Data in this exercise –
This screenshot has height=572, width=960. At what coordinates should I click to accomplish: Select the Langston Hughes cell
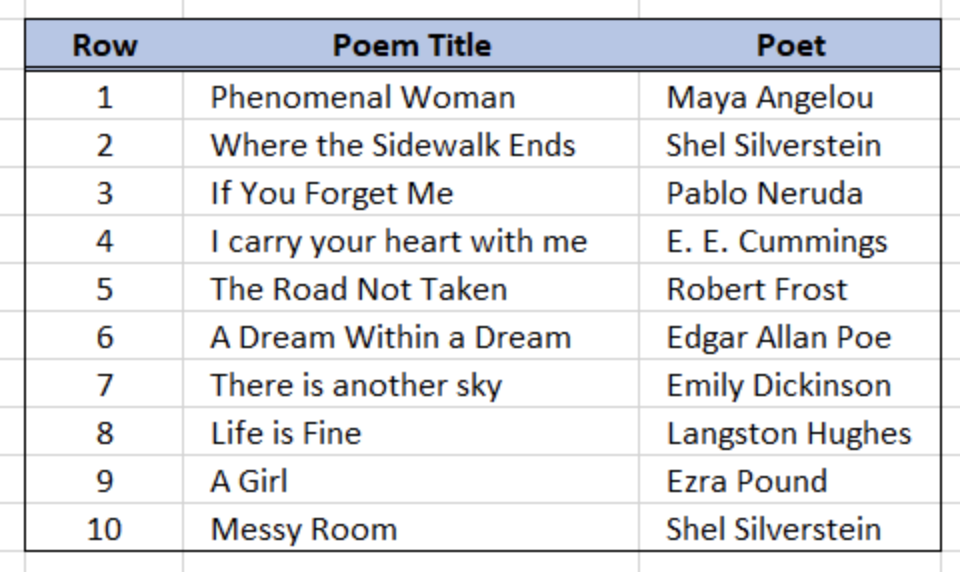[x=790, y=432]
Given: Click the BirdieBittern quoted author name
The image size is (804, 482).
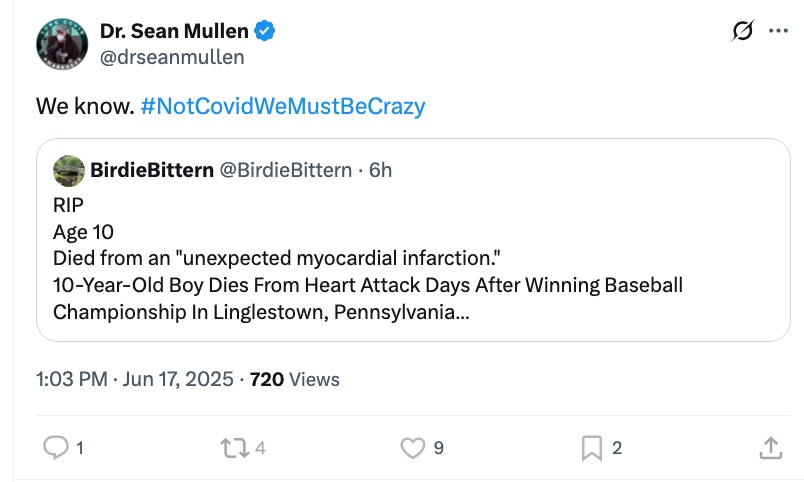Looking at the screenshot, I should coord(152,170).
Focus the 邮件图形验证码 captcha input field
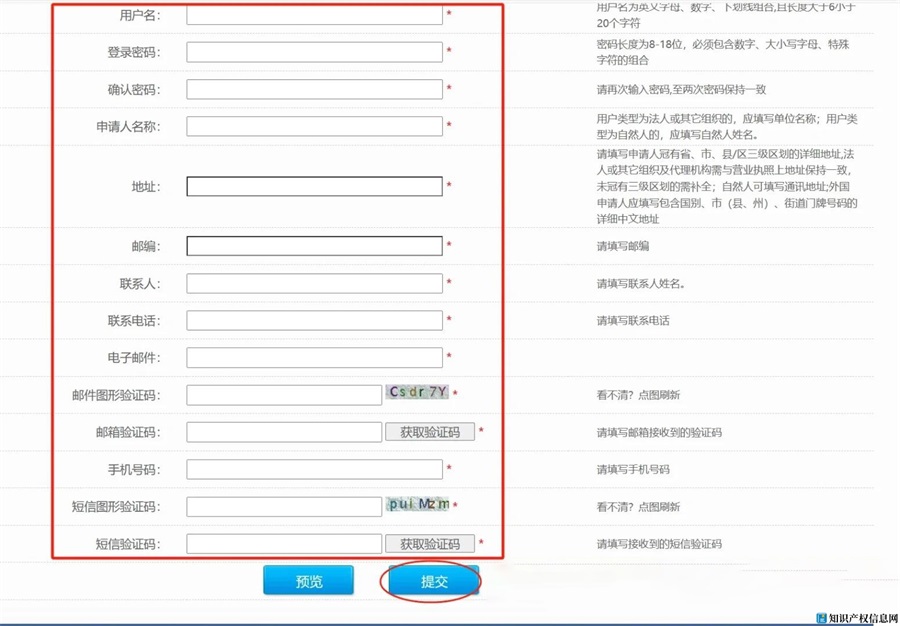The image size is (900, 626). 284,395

Description of the task – Line by line, write out the records above exactly, skipping the pictures.

Task solution –
This screenshot has height=572, width=960. At what coordinates should I click to accomplish: Select the Langston Hughes cell
[x=790, y=432]
Given: Click the BirdieBittern quoted author name
The image size is (804, 482).
Looking at the screenshot, I should coord(152,170).
Focus the 邮件图形验证码 captcha input field
The image size is (900, 626). 284,395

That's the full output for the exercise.